▶ _Written instruction_: Reproduce the data from the line containing "Screen dimensions: 1282x845" through the line containing "pos(58,108)", and leave out the pictures.

▶ _Data for this exercise_:
╔══

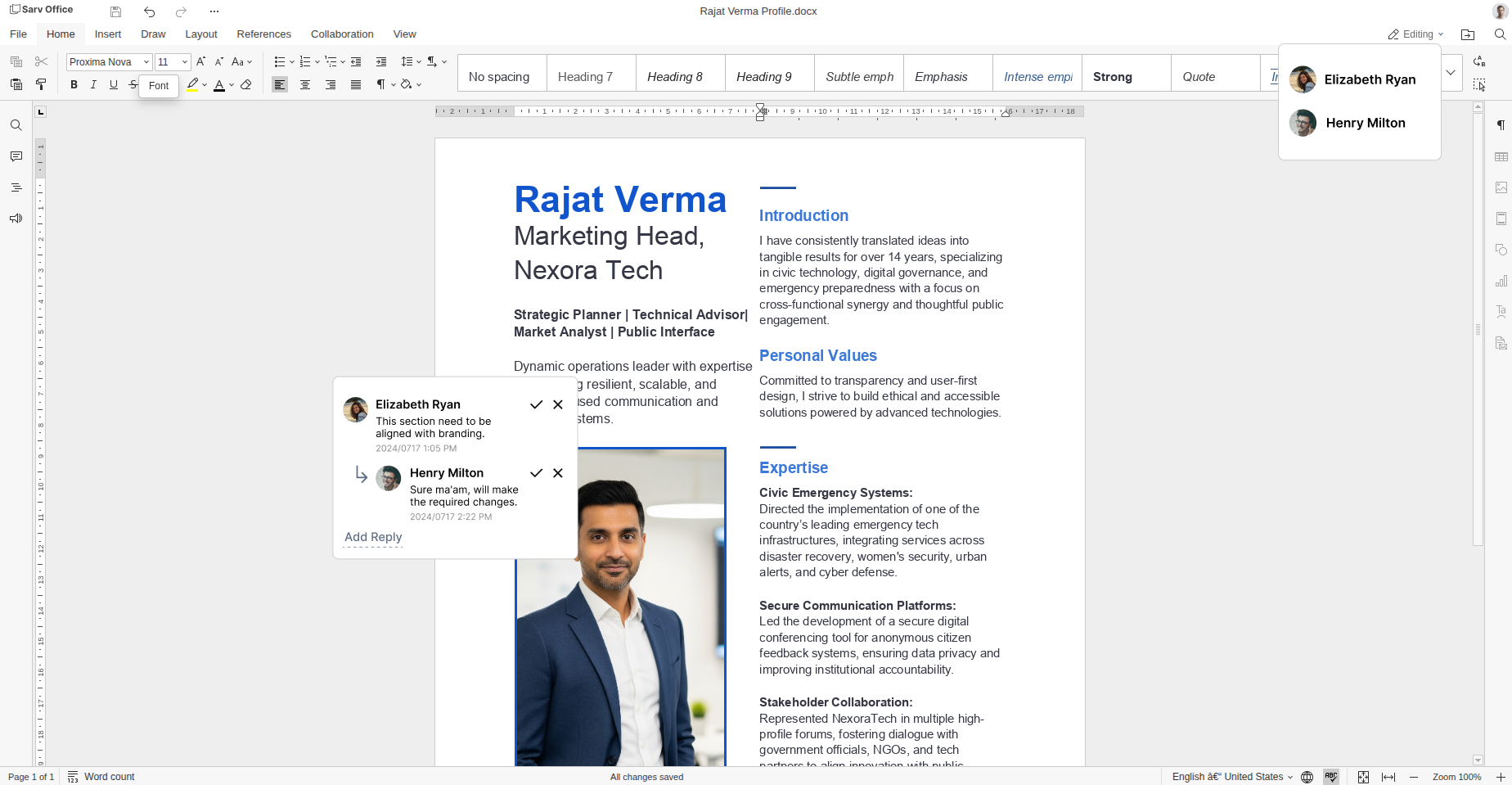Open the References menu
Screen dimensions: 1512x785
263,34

╚══
╔══

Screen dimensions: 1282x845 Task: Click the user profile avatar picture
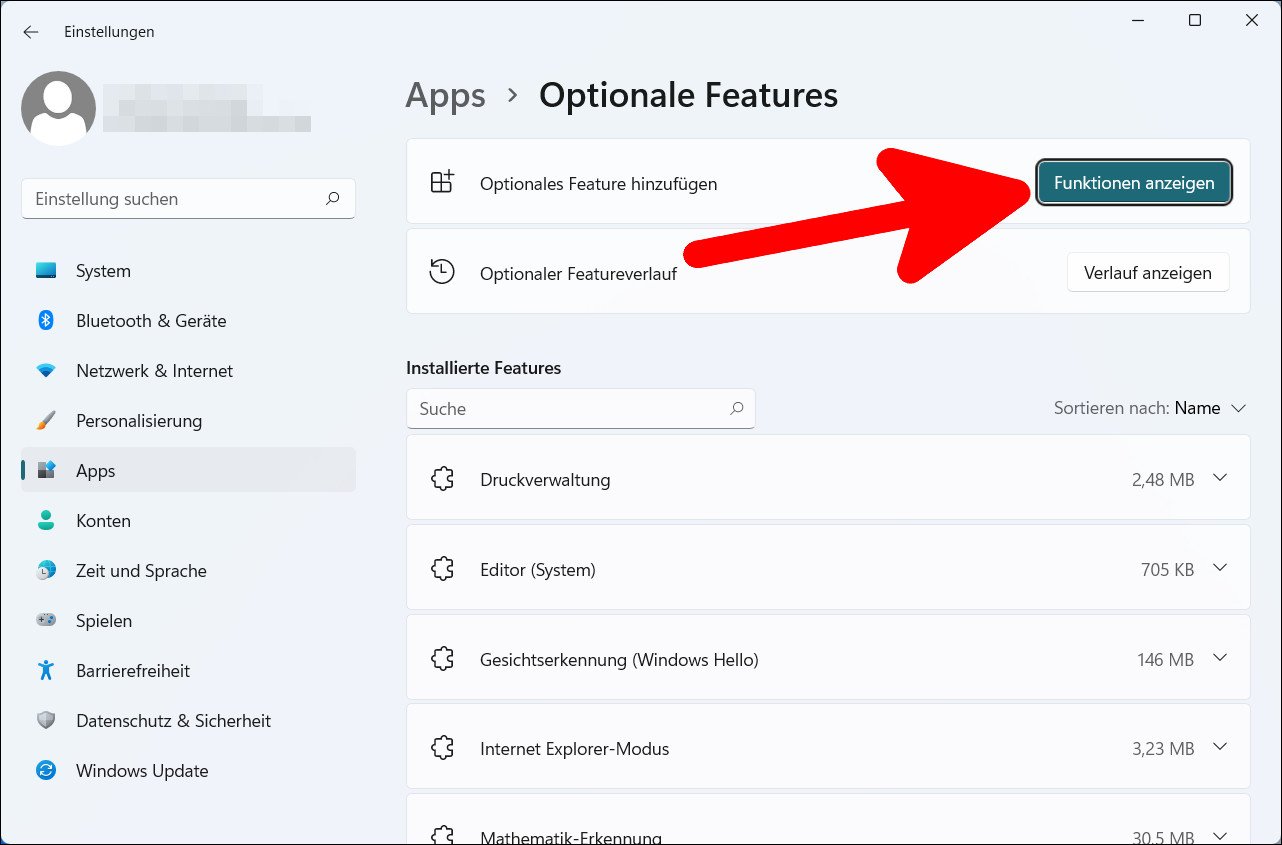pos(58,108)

╚══

▶ _Reply to the exercise_:
Screen dimensions: 1282x845 Task: Click the user profile avatar picture
pos(58,108)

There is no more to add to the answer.